### Collected data entries

____

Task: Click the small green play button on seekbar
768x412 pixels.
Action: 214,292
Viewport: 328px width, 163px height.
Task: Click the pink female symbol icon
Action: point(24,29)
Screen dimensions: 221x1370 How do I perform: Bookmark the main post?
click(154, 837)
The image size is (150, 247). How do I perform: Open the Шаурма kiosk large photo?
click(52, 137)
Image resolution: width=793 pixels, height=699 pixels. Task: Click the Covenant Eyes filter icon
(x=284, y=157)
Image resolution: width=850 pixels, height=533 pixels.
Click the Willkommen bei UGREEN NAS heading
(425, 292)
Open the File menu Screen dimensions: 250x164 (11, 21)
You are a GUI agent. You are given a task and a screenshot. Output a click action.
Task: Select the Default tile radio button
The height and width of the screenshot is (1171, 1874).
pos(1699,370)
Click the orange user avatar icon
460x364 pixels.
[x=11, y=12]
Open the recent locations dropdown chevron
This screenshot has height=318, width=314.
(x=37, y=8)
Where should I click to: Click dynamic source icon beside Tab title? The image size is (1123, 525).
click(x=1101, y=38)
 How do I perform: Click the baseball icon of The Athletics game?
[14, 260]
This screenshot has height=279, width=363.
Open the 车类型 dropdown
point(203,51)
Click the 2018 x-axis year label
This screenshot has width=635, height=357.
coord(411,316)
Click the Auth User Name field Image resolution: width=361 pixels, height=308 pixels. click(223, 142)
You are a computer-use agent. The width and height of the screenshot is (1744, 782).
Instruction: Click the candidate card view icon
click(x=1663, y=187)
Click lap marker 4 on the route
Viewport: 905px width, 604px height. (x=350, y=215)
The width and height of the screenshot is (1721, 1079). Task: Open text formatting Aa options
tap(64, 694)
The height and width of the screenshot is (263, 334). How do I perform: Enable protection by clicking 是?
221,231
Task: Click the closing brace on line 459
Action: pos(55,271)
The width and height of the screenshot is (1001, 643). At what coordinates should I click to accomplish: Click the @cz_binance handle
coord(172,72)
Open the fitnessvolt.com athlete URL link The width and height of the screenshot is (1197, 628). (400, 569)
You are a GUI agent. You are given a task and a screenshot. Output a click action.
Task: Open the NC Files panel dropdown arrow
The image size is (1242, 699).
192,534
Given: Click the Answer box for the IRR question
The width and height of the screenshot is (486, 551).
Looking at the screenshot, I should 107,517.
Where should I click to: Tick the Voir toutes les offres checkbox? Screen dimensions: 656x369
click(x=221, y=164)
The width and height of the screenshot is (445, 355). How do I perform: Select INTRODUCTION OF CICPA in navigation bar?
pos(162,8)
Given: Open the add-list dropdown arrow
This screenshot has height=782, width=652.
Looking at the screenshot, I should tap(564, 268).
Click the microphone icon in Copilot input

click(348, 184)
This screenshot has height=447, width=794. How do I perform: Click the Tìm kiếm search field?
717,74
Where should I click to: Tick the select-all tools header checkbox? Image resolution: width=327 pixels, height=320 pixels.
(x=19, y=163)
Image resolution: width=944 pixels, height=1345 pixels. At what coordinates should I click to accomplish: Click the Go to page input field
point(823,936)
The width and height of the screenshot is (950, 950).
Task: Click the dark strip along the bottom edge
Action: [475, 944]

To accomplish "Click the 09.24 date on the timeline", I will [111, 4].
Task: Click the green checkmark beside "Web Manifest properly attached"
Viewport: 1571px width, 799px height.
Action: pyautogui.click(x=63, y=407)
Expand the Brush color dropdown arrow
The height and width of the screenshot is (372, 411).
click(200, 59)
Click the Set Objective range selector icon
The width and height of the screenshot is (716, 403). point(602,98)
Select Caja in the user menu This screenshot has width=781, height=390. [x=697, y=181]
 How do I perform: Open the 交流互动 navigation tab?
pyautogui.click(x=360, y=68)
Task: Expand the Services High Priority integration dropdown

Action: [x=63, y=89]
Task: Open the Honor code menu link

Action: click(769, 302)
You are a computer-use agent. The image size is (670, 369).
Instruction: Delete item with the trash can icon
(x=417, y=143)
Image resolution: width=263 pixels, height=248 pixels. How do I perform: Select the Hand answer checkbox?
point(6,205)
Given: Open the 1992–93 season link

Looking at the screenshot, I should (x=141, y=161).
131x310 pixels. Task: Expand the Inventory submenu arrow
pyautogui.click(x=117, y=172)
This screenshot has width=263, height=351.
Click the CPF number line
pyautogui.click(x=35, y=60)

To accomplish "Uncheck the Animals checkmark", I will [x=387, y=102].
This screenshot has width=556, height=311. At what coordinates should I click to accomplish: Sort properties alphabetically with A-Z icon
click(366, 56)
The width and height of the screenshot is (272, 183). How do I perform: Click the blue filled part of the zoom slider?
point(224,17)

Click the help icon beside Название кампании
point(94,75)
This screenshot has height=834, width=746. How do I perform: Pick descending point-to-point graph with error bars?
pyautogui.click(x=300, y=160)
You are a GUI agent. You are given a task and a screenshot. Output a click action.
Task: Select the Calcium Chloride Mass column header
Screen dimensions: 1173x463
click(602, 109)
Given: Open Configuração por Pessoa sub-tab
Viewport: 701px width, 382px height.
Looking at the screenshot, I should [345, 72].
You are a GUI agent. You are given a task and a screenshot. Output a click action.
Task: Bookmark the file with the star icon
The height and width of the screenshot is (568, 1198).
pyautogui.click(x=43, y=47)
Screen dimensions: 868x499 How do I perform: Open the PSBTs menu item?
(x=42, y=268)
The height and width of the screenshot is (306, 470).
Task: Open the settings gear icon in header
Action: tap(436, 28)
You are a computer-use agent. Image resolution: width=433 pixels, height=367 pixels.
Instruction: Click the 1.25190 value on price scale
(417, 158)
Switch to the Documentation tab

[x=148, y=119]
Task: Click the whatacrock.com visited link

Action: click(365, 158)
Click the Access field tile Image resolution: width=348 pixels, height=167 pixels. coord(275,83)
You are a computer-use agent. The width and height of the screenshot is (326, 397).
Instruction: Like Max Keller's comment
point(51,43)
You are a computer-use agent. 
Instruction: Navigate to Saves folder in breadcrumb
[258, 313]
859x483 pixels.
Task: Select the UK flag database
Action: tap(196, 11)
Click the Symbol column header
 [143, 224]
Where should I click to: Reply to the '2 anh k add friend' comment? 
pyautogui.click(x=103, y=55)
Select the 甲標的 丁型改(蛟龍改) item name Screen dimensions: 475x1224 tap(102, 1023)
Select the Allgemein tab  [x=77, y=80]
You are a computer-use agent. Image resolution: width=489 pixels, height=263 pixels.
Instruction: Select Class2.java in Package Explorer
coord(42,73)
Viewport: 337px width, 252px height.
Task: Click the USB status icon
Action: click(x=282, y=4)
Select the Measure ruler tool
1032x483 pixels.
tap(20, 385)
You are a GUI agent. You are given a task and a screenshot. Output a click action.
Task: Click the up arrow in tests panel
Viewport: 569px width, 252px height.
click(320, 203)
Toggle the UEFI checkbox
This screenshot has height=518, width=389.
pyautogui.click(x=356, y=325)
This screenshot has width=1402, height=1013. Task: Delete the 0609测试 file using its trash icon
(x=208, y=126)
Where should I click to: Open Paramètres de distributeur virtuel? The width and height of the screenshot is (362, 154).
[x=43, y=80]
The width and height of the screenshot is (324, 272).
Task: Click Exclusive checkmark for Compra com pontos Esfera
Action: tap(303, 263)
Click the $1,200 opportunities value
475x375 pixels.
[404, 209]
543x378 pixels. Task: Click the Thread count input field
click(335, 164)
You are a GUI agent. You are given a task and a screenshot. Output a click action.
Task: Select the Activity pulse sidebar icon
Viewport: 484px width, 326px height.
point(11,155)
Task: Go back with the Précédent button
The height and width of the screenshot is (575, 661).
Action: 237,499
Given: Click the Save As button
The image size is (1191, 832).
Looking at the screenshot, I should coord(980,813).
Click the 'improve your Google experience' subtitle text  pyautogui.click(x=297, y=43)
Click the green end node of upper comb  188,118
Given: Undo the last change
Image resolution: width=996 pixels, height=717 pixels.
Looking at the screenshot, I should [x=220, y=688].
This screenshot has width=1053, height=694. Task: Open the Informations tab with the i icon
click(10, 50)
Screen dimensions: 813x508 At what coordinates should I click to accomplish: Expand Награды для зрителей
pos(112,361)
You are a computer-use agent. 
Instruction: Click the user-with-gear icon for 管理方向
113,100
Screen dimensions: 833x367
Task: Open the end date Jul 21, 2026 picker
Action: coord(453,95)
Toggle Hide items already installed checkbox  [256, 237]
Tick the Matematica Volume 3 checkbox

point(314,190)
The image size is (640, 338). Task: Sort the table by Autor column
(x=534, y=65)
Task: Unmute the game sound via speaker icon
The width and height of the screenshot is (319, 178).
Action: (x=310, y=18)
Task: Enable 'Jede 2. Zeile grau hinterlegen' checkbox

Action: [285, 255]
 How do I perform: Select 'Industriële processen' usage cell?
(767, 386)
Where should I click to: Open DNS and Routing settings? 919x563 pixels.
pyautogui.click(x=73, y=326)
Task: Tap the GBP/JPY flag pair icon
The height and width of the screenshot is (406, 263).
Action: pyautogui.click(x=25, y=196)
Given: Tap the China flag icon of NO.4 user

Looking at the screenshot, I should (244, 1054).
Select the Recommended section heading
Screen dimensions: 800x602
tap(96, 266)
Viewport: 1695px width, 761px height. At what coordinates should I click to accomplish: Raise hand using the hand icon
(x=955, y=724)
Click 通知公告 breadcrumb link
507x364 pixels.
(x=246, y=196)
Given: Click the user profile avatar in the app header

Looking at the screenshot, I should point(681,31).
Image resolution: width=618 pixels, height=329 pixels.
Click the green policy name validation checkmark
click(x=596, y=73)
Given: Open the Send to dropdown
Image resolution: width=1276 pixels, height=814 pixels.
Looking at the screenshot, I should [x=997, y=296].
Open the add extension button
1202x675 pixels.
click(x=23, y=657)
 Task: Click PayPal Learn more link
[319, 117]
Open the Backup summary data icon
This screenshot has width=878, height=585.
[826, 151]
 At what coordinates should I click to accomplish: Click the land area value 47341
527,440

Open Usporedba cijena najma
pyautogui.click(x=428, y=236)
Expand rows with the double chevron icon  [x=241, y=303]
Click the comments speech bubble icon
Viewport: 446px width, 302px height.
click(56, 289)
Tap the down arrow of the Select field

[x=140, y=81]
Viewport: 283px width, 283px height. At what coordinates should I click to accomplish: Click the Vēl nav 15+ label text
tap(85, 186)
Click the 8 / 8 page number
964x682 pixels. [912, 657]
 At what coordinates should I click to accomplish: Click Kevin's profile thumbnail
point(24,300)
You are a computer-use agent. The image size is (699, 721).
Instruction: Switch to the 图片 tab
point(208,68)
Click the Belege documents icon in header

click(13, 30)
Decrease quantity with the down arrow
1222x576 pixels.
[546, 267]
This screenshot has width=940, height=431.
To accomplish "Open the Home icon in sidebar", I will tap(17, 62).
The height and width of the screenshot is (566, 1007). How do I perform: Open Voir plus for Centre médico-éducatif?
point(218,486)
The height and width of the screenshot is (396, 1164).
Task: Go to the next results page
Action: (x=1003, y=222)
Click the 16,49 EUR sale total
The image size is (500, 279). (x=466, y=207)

____

Work out how many lines above have the string "panel" in them, and give only the number.

### Response for this exercise
2